I had so much energy, I had an appetite again, and this horrible curse of sickness was magically lifted. So it’s hard to believe that a prayer could do that right? But it’s not. The sickness wasn’t fading before he came and the sickness didn’t slowly fade away after he left. It just went away. Believe what you want.
And you know what’s even more weird? I never saw him again. Looked for him because I didn’t even get to thank him, but never got a chance to do it. Maybe he’s a real person, maybe he’s not.
However, it got me thinking: What was this magic? Who the hell was this person? Why did he pray for me?
From that day forward, I wasn’t the same. I dived deep into my spiritual side, my religious side, and my life’s true calling. I wanted to know anything and everything about the soul. It was as if my spirit, my soul, was possessed. It was God’s calling to me. And when I talk about God, I am talking about a higher power. Whether you believe it or not, there is a higher power no matter what religion you’re into – it’s undeniable.
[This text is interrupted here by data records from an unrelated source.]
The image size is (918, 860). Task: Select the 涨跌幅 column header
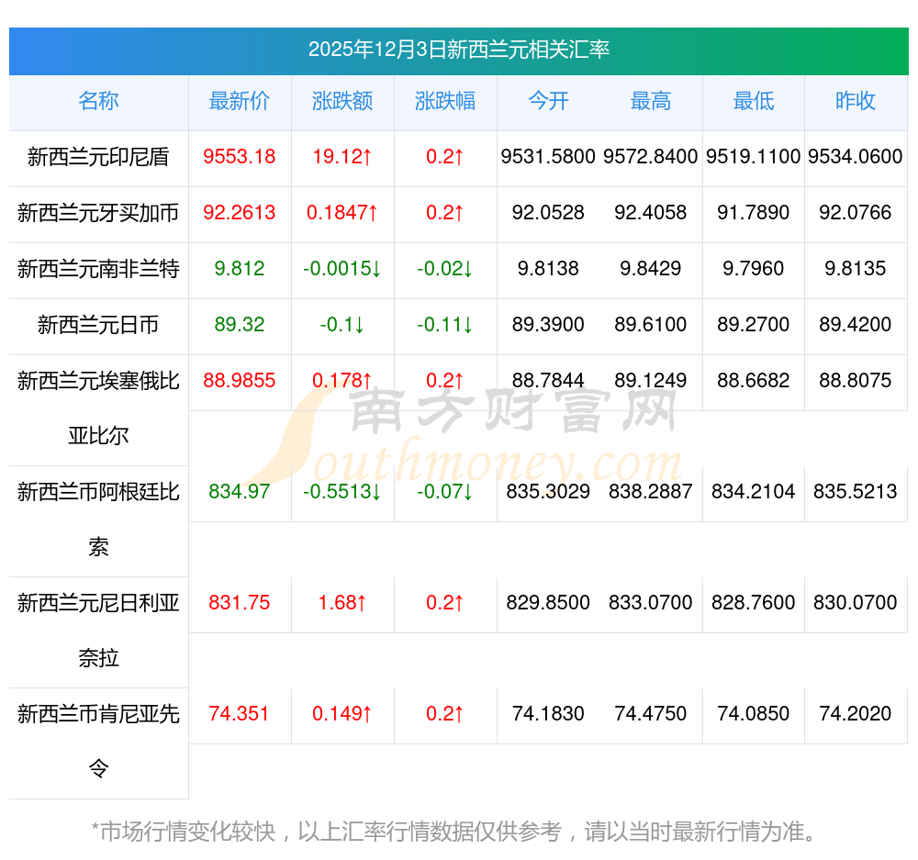(445, 102)
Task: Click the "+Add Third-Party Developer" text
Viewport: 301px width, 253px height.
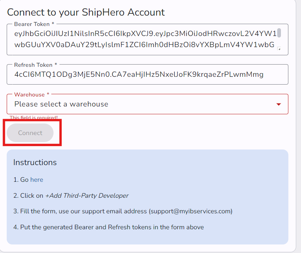Action: click(x=87, y=196)
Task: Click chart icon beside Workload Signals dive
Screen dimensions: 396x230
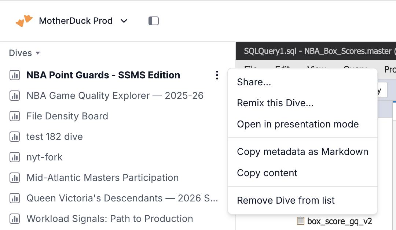Action: point(15,219)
So why did I choose to get baptized as a Baptist Christian? It was what I had to do to be as close to God as possible. To let the higher power know I understand. To be cleansed of the ignorance and to be blessed with knowledge. It was my deepest desire.
To be cleansed of the ignorance and to be blessed with knowledge.
Long story short, that was not my first instance with angels and devils. People thought I was crazy, so I just learned to keep things to myself. But have you ever felt protected by a spirit or higher being?
When you’re lonely, afraid, weak, sad, or happy they’re looking out for you. They whisper things to you. You can even feel their presence, even if you can’t see them. Whether or not you choose to call them angels or devils, that’s up to you. It’s okay to be afraid of it. I know it still scares me knowing that a higher power can have control over your soul. It happens.
In conclusion, listen to the powers beyond yourself. You do not have to be a certain way, look a certain way, or create crazy rituals to do it – though there’s nothing wrong with creating an environment of peace and meditation (if that’s your intent).
...listen to the powers beyond yourself.
The physical has nothing to do with being spiritual and nothing to do with your soul.
The physical is nothing. The soul is everything. It’s your energy and energy is life.
That is what I know to be true and that is what I am sharing with you.